Blattenberger wrote the script in 2018, and Lost Galleon Films began preproduction by developing a series of movie sets in eastern North Carolina, including the full-scale B17F Flying Fortress and French farmhouse featured in the film's opening scene. Production was slated for 2020 but moved to summer 2021 due to the COVID Pandemic. The title was acquired by Voltage Pictures in 2021 and begun sales at the Marché du Film in May 2022.[1]

Plot[edit]

American World War Two veteran Will Spalding travels to South America on a vengeful quest in search of Colonel Bach, a sadistic Nazi officer who executed his bomber crew during World War Two. He teams up with an Israeli agent and an atomic scientist to pursue Bach across jungles and deserts, waylaid by betrayals, amphetamine-crazed Nazis, and his own dark secret.

Cast[edit]

Production[edit]

Development[edit]

Production company Lost Galleon Films and its art department spent two years hand-building a full-scale crashed B17F bomber in a studio in an undisclosed location in eastern North Carolina, near Rocky Mount because only a wrecked fuselage was available and didn't match the desired configuration. The same set included a large stone farmhouse.

The producers placed a heavy emphasis on location shoots, preferring the scale they offered over studio settings. Various American topographies doubled for South America, including a Bolivian airbase (Utah), an Argentine river (Puerto Rico), Paraguayan jungles (North Carolina).

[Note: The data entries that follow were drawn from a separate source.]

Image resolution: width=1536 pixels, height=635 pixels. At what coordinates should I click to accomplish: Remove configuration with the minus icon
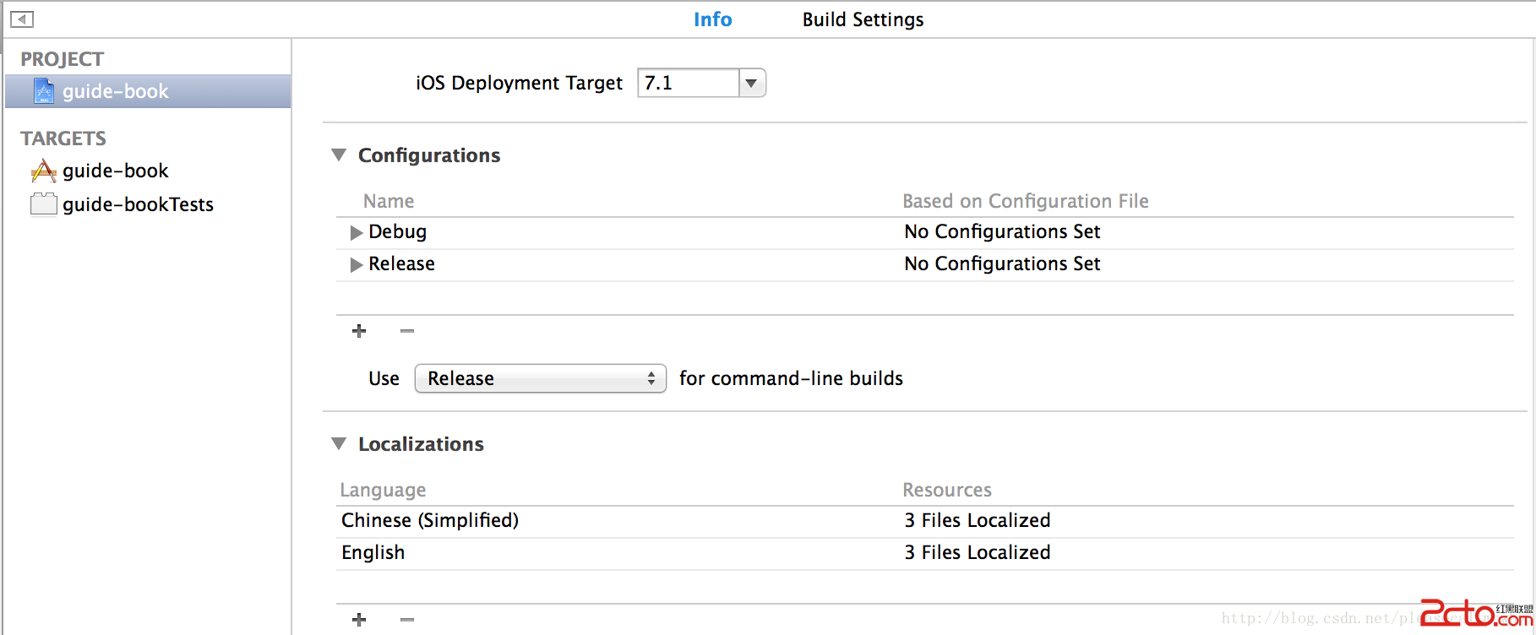[407, 331]
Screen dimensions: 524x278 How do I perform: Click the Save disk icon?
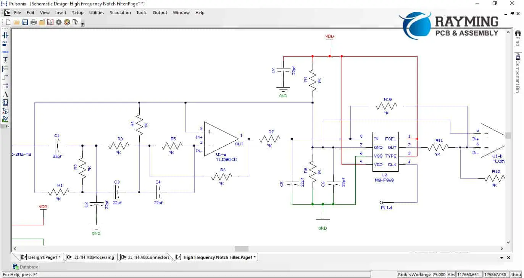point(25,22)
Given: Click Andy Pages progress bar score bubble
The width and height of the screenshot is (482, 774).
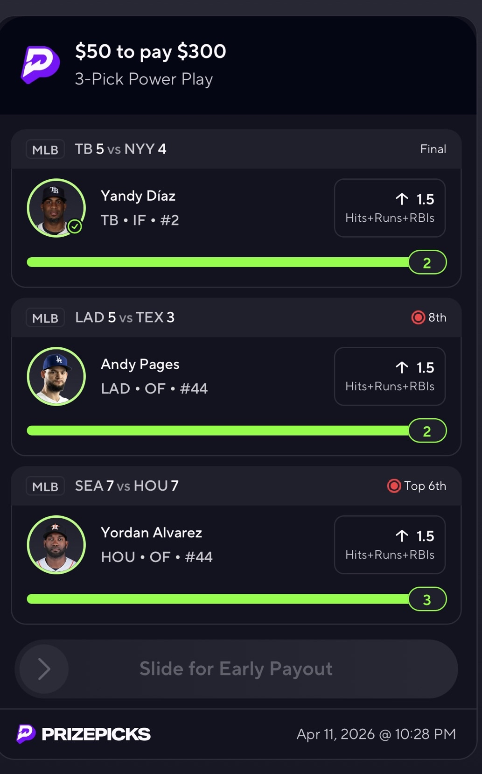Looking at the screenshot, I should click(427, 431).
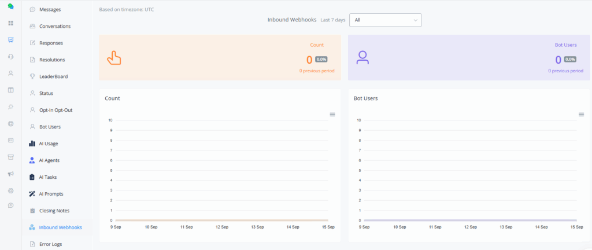The image size is (592, 250).
Task: Go to the Conversations report
Action: tap(55, 27)
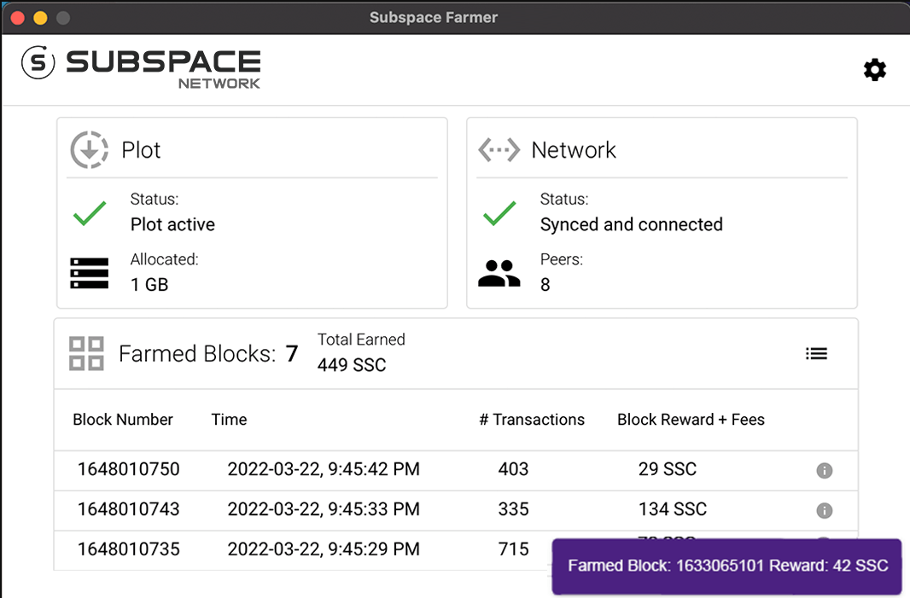This screenshot has width=910, height=598.
Task: Click the Plot status green checkmark
Action: click(89, 213)
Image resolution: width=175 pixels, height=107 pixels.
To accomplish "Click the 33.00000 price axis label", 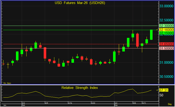I will pyautogui.click(x=166, y=6).
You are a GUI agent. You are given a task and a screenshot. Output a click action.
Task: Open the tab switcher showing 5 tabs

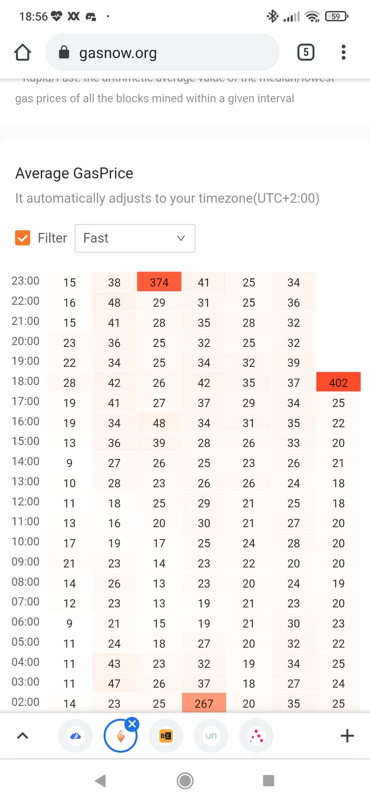tap(306, 52)
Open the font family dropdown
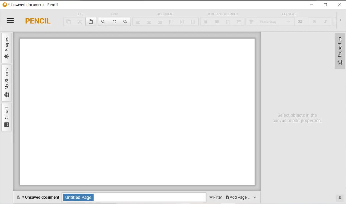 (275, 22)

The European scenes, including the B17 crash site, were filmed in North Carolina, with various North Carolina sound stages rounding out several key interior scenes.

Casting[edit]

Blattenberger and casting director Dan Black first approached Ewan McGregor for the role of antagonist Martin Bach. McGregor eventually declined, and the producers agreed Arnold Vosloo was one of the best possible choices for the role, given his look, gravitas, and familiarity with German language, and reached out to his agents, who accepted. Opposite Vosloo was Jacob Keohane, a theatrical circuit actor who had starred in Blattenberger's debut film Point Man. Paired with Keohane were Al Pagano and Corinne Britti, then-unknown actors cast out of a worldwide audition pool of more than fifteen thousand individual submissions for their respective roles.

Actors with the ability to speak foreign languages moved to the top of the list as Blattenberger and Black pursued performers that could speak or learn fluent German. Michael Ironside flew to the top of the list, learning both German and Russian for the role. Jorge Garcia landed the role of Hipolito due in part to his ability to speak fluent Spanish. Bruce Davison and Jackson Rathbone both learned German. Actor James Urbaniak was cast due in large part to the tremendous difficulty of the part, which was entirely in Bavarian German, complete with politically rhetorical flair, a performance he was entrusted with due to his extensive career with voice work, and sharing a passing resemblance to the historical figure.


Filming[edit]

Principal photography begin in July 2021 in eastern North Carolina. The producers wrapped filming in October 2021 after a stint in Utah and Texas, the latter of which saw the crew filming with Texas Raiders. A series of trips to Peru and Puerto Rico provided B-roll footage for the production for use as inserts and establishing shots without featuring any actors.

Release[edit]

The film has not yet released and dates are pending.